● **TASK OBJECTIVE**: Retype each record exactly.

Source records:
■ ■ ■ ■ ■ ■ ■

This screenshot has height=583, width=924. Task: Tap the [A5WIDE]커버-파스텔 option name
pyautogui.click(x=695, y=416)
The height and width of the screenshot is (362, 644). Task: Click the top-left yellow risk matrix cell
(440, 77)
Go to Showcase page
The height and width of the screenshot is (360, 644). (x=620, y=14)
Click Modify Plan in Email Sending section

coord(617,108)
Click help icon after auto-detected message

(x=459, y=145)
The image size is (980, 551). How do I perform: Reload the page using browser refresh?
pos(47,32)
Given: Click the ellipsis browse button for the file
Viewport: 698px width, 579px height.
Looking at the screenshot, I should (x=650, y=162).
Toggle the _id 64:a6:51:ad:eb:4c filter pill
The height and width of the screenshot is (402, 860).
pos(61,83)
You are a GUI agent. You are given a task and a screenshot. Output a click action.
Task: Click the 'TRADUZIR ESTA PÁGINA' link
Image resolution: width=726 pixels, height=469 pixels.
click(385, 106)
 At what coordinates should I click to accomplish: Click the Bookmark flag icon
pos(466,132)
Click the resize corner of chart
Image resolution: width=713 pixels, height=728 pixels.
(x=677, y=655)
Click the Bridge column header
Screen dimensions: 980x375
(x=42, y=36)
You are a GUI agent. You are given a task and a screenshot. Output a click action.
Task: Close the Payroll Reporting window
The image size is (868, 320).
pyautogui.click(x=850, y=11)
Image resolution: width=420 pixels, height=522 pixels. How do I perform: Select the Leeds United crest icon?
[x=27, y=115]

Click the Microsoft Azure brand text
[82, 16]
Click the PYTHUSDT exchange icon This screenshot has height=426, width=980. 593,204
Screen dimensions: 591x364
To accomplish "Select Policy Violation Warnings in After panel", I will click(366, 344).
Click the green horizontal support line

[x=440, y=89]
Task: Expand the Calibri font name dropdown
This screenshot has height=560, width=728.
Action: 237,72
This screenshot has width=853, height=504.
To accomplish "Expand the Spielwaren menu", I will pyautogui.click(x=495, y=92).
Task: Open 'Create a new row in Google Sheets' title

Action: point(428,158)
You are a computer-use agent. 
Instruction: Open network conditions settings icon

■ ■ ■ ■ ■ ■ ■

● **TASK RESPONSE**:
This screenshot has height=583, width=924. Task: Tap the [A5WIDE]커버-파스텔 option name
pyautogui.click(x=695, y=416)
The height and width of the screenshot is (362, 644). Task: Click the top-left yellow risk matrix cell
(440, 77)
Go to Showcase page
The height and width of the screenshot is (360, 644). (x=620, y=14)
Click Modify Plan in Email Sending section

coord(617,108)
Click help icon after auto-detected message

(x=459, y=145)
The image size is (980, 551). How do I perform: Reload the page using browser refresh?
pos(47,32)
Given: Click the ellipsis browse button for the file
Viewport: 698px width, 579px height.
Looking at the screenshot, I should (x=650, y=162).
Toggle the _id 64:a6:51:ad:eb:4c filter pill
The height and width of the screenshot is (402, 860).
pos(61,83)
You are a GUI agent. You are given a task and a screenshot. Output a click action.
Task: Click the 'TRADUZIR ESTA PÁGINA' link
Image resolution: width=726 pixels, height=469 pixels.
click(385, 106)
 At what coordinates should I click to accomplish: Click the Bookmark flag icon
pos(466,132)
Click the resize corner of chart
Image resolution: width=713 pixels, height=728 pixels.
(x=677, y=655)
Click the Bridge column header
Screen dimensions: 980x375
(x=42, y=36)
You are a GUI agent. You are given a task and a screenshot. Output a click action.
Task: Close the Payroll Reporting window
The image size is (868, 320).
pyautogui.click(x=850, y=11)
Image resolution: width=420 pixels, height=522 pixels. How do I perform: Select the Leeds United crest icon?
[x=27, y=115]

Click the Microsoft Azure brand text
[82, 16]
Click the PYTHUSDT exchange icon This screenshot has height=426, width=980. 593,204
Screen dimensions: 591x364
To accomplish "Select Policy Violation Warnings in After panel", I will click(366, 344).
Click the green horizontal support line

[x=440, y=89]
Task: Expand the Calibri font name dropdown
This screenshot has height=560, width=728.
Action: 237,72
This screenshot has width=853, height=504.
To accomplish "Expand the Spielwaren menu", I will pyautogui.click(x=495, y=92).
Task: Open 'Create a new row in Google Sheets' title

Action: point(428,158)
You are a computer-use agent. 
Instruction: Open network conditions settings icon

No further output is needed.